4

I'm just having a pain with R (on OS X).

I have a set of german named files. And have the strange behavior that I do this example (the first 'Käse' was inputted from keyboard - the second copied from ls.files() output):

names <- c('Käse', 'Käse')
grepl('Käse', names)

# [1] TRUE FALSE

After a lot of brain bashing I noticed in the console that the Umlauts were displayed slightly different.

Finally I found that:

iconv(names,'latin1','ascii','bytes')

# [1] "K<c3><a4>se"  "Ka<cc><88>se"

Which was especially surprising, as the letter ä is part of the ASCII characters with code 132.

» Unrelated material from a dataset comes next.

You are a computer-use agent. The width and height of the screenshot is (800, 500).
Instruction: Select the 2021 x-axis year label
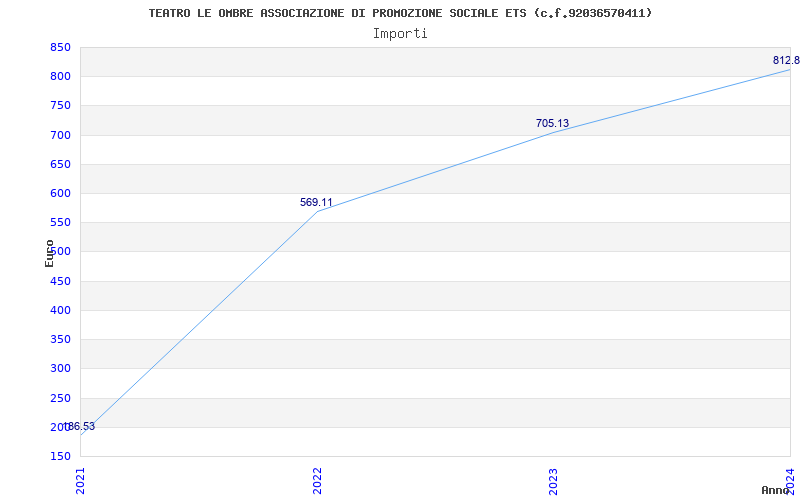pyautogui.click(x=81, y=480)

I also notice that when I input (input from keyboard)

system('touch käse2')

it is automatically converted to the second encoding.

So my question is - how can I configure R that the umlauts I type in regular expressions will match those that are used in file names?

The output of Sys.getlocale:

> Sys.getlocale()
[1] "de_AT.UTF-8/de_AT.UTF-8/de_AT.UTF-8/C/de_AT.UTF-8/de_AT.UTF-8"

Update

The behavior that bothers me the most is following:

filename <- 'Käse.Rdata'
save(file=filename)
list.files(pattern=filename)
# character(0)

so the filename is not equal to the string that was used to create it.

Hmm - this seems Mac specific - on my windows machine it works as expected.

bdecaf
  • 4,652
  • 23
  • 44

1 Answers1

4

"K<c3><a4>se" encodes the "ä" as unicode character U+00E4 (LATIN SMALL LETTER A WITH DIAERESIS).

"Ka<cc><88>se" encodes the "ä" as unicode characters U+0061 (LATIN SMALL LETTER A) and U+0308 (COMBINING DIAERESIS).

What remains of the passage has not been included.